D-Man dsh8290 at rit.edu
Thu Jan 11 12:23:36 EST 2001


On Thu, Jan 11, 2001 at 07:14:25AM -0800, Daniel Klein wrote:
| Using the Beazley book as a guide, I have defined a new exception as:
| 
| class RecordNotFoundException(Exception):
|     def __init__(self, filename, recordid):
|         self.filename = filename
|         self.recordid = recordid
| 

Here you have set some instance variables that only exist in your
class.

| However, this is what happens when I raise this exception:
| 
| >>> raise RecordNotFoundException("myfile", "myid")
| Traceback (innermost last):
|   File "<pyshell#40>", line 1, in ?
|     raise RecordNotFoundException("myfile", "myid")
| RecordNotFoundException: <unprintable instance object>

Here the interpreter has the exception instance, but the print
routine doesn't know about your special arguments.

 
| Why is it showing '<unprintable instance object>' instead of the arguments I
| passed?
| 
| Thanks for any assistence,
| Daniel Klein

try this:

class MyExcept( Exception ) :
	def __init__( self , *args ) :
		# init the Exception's members
		Exception.__init__( self , args )

raise MyExcept( "hello" )
raise MyExcept( "hello" , "another arg" )

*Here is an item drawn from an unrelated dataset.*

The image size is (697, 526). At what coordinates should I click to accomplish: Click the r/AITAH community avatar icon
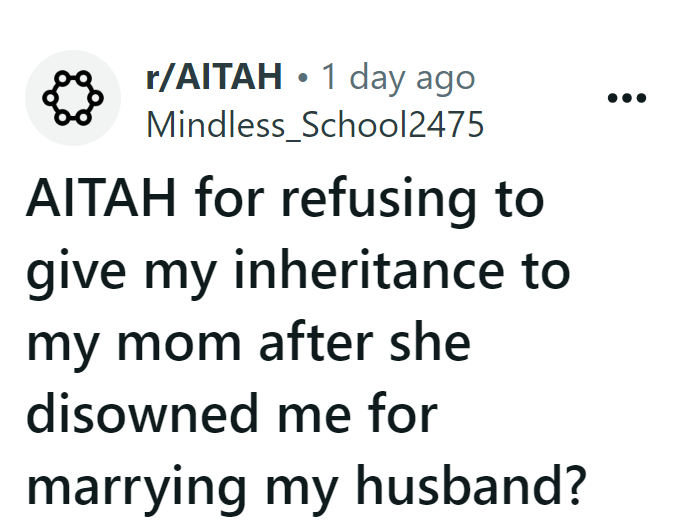pyautogui.click(x=73, y=98)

# You can even type this without any error (that is, other than the one
# you are explicitly creating ;-))

raise Exception( "first arg" , "second arg" , "etc" )


And you will see the arguments printed.  The *args argument is a
tuple, so when the exception is printed, you will have the arguments
wrapped in ()'s.  Check the documentation on exceptions,  there is
probably (at least I hope so) an function you can define that will
handle custom printing of custom Exceptions.